▶ [Task brief] If a line below contains "image", count it; then state how many such lines there are, and nothing else.
─── Dataset content ───
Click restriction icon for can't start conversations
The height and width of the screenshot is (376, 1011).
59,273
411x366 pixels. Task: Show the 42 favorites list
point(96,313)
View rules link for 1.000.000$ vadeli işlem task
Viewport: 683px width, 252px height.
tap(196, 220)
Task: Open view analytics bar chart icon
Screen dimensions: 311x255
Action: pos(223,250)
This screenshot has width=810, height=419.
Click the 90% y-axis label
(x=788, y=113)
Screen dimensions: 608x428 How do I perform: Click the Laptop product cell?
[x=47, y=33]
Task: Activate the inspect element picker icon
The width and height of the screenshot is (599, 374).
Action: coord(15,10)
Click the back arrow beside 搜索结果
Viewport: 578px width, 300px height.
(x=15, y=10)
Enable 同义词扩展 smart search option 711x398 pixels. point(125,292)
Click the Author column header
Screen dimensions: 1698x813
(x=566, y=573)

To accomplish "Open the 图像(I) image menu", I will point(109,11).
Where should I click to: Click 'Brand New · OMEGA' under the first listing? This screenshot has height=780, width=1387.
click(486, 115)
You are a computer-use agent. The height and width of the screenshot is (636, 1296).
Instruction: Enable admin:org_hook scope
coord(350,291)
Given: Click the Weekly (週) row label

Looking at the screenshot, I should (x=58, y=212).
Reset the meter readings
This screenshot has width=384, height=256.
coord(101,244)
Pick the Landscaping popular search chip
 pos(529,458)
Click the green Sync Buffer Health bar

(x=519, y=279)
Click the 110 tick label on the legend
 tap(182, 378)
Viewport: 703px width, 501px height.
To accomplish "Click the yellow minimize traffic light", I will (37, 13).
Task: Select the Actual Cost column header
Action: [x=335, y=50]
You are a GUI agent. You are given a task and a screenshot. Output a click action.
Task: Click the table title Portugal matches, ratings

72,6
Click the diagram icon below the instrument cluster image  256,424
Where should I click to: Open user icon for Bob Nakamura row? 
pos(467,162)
───
▶ [Problem solution] 2